PasswordIQは、Active Directoryのユーザーをスキャンし、11種類のパスワードの脆弱性を調査します。スキャン結果を受け取ったら、ユーザーと協力して、PasswordIQで検出されたパスワードの脆弱性を解決できます。スキャン結果の表示方法については、「PasswordIQダッシュボードの使用方法」の記事を参照してください。
パスワードの脆弱性を解決する方法については、以下のセクションを参照してください。PasswordIQの一般的な情報については、「PasswordIQ製品マニュアル」を参照してください。
強度の低いパスワード
PasswordIQが強度の低いパスワードを検出した場合、この脆弱性を解決するための以下の推奨事項を参照してください。

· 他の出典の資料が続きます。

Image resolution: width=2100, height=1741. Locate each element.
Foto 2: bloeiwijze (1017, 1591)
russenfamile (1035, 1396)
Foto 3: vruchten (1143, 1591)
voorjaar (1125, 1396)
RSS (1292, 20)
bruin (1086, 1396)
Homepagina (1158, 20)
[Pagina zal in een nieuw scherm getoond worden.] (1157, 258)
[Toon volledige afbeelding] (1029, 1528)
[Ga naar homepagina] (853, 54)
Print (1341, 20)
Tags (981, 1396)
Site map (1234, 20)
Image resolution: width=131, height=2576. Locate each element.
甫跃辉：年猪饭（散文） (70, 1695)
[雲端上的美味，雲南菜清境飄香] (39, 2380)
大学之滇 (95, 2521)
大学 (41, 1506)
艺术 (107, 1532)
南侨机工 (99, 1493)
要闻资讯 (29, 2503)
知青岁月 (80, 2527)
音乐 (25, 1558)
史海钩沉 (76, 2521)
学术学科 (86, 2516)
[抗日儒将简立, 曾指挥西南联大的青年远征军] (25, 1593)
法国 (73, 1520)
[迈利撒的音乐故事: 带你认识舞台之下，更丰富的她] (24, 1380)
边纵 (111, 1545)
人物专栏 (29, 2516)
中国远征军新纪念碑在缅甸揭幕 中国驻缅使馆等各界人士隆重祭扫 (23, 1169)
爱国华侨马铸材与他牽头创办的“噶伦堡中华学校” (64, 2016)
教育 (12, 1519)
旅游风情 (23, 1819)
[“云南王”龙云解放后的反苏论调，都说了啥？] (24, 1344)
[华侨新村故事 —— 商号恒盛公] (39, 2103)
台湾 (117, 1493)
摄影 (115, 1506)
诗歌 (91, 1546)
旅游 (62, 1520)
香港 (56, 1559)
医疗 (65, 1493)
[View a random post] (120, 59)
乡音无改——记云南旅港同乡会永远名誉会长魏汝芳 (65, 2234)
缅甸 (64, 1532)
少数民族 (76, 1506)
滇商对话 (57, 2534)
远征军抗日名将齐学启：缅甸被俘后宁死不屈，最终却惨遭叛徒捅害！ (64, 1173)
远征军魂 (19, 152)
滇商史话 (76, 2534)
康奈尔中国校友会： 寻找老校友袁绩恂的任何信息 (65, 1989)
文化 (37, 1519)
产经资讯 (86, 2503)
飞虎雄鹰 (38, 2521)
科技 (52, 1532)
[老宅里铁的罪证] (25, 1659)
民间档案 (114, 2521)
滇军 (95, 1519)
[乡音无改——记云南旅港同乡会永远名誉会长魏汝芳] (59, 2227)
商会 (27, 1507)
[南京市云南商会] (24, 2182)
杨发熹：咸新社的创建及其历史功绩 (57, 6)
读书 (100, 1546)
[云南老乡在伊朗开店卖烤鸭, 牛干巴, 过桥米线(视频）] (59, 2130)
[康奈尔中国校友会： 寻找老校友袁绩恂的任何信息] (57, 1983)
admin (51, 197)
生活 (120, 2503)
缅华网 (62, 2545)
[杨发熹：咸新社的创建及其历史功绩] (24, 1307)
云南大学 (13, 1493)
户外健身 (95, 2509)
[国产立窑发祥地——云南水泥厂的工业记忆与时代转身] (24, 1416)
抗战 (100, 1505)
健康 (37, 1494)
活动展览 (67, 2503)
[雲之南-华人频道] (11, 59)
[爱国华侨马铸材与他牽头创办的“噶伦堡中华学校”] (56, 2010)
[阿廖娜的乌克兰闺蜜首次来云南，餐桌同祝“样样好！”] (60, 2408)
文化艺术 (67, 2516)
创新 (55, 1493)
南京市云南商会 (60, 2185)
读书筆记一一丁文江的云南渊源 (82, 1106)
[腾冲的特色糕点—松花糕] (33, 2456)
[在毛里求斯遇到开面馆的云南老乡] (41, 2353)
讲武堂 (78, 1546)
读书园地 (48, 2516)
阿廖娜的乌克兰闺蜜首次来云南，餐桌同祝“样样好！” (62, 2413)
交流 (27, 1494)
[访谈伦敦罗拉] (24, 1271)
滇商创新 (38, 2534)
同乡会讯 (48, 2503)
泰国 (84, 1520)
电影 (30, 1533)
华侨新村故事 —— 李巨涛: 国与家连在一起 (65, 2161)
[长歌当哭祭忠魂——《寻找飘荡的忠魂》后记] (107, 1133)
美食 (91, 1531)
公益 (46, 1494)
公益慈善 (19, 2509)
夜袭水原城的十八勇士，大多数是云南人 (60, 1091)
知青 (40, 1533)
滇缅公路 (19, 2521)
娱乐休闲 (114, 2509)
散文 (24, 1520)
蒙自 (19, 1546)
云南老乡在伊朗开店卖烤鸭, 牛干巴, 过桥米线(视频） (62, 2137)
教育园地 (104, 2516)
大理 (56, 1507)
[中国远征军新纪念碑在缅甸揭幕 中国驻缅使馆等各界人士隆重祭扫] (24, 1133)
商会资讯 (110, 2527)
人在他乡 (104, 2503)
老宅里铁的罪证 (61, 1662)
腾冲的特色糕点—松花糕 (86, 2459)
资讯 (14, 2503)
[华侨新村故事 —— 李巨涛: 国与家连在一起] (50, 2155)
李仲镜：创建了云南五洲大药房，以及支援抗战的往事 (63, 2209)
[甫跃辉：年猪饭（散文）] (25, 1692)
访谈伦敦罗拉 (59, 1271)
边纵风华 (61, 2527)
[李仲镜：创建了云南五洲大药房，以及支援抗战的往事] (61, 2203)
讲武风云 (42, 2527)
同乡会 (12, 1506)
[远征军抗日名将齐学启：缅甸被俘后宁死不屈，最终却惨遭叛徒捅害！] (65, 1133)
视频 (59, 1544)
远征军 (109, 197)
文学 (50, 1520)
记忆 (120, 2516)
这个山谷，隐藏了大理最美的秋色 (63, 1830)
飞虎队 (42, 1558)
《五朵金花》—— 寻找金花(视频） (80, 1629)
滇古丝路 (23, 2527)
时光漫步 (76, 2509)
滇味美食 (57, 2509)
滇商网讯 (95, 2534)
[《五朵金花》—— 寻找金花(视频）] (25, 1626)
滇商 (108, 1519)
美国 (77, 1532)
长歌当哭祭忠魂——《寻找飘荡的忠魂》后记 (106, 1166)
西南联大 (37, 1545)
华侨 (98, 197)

- 現在のパスワードの強度が低いことをユーザーに通知します。
- ユーザーにパスワードの変更を依頼します。
- 強度の高いパスワードの作成方法を教えるトレーニングを実施します。KnowBe4では、ModStoreでユーザーに割り当てることができるトレーニングモジュールとして、「強度の高いパスワードの作成方法 - セキュリティ意識トレーニング」、「クイズを使用した強度の高いパスワードの作成方法」、および「パスワードのセキュリティ」などを提供しています。ModStoreのトレーニングコンテンツについては、「ModStoreとライブラリのガイド」を参照してください。
共有されたパスワード
PasswordIQが共有されたパスワードを検出した場合、この脆弱性を解決するための以下の推奨事項を参照してください。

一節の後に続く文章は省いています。